元々、環境問題にも関心を持っていたSさん。宮城県産材や漆喰など自然素材を使った木組みの家をつくる「サスティナライフ森の家」のことを知り、ホームページに込められた同社のメッセージにも共感。

「未来を見据えた自然保全や教育活動も行うサスティナさんの思いや取り組みに心を動かされました。施工例も拝見し、お会いする前には9割方お願いしようと決めていました」と振り返る。

 

3月のとある日。大黒柱にする木を伐採するため、雪解け水のせせらぎを聞きながら同社がグループで管理する森林『エコラの森』へ。

 

あらかじめ選んでもらっていた3本のスギの木を前に、「触ったり、声をかけたりしてみてください。自分の相棒はこれだという木は不思議なことですが、分かるものなんです」というアドバイスを受けて選定。

 

「森にはやはり妖精がいるのでしょうか。寄り添ってきてくれた一本を無事選ぶことができました」とSさん。

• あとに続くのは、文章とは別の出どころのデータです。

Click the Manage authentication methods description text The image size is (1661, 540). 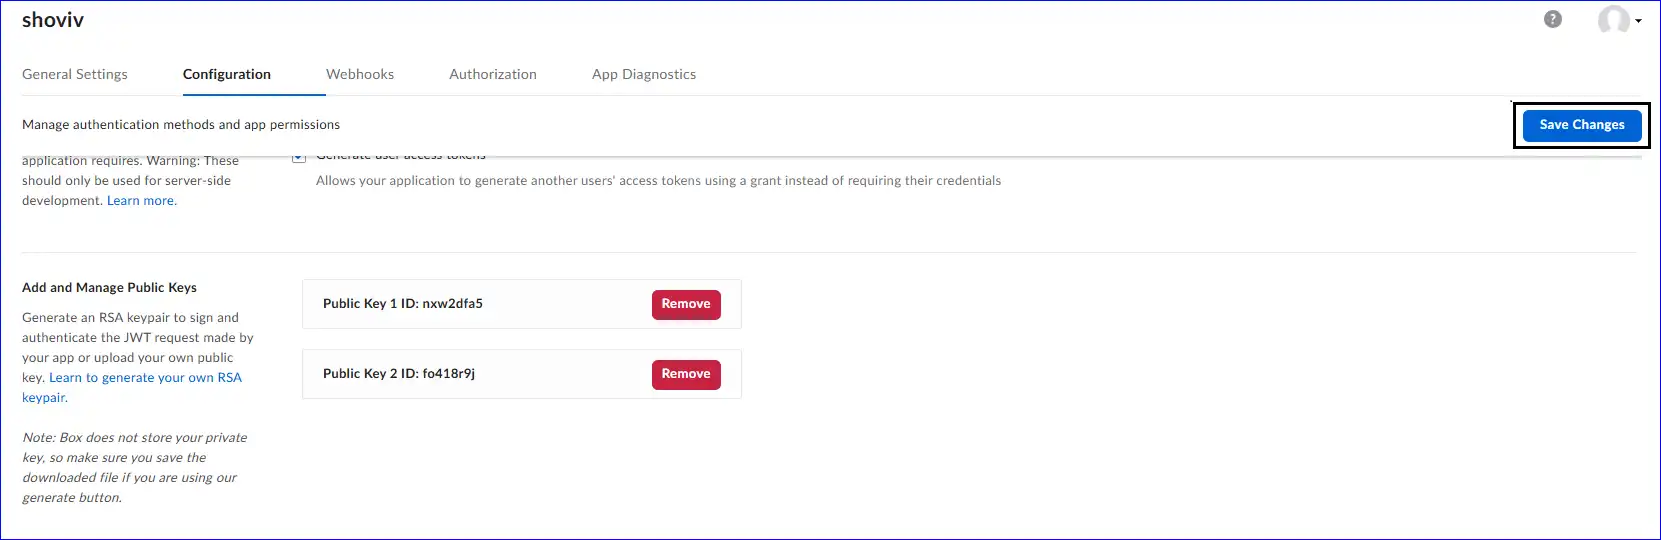tap(181, 125)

伐採後、「次は川崎町で会おうね」と心の中で声をかけたという。

 

「家が完成して初めてピアノを弾いた時、同じ楽器で同じ曲を弾いても、以前住んでいたコンクリートのマンションとは全く異なる自然な響きを奏でられました。ピアノも木でできていますから、木の家との相性も良いだろうとは思っていましたが、想像以上で。激しい曲でも楽に弾くことができるんです。心で呼吸ができている感じがとても良いですね。」

 

 

自然のささやきを奏でる家(柴田郡川崎町)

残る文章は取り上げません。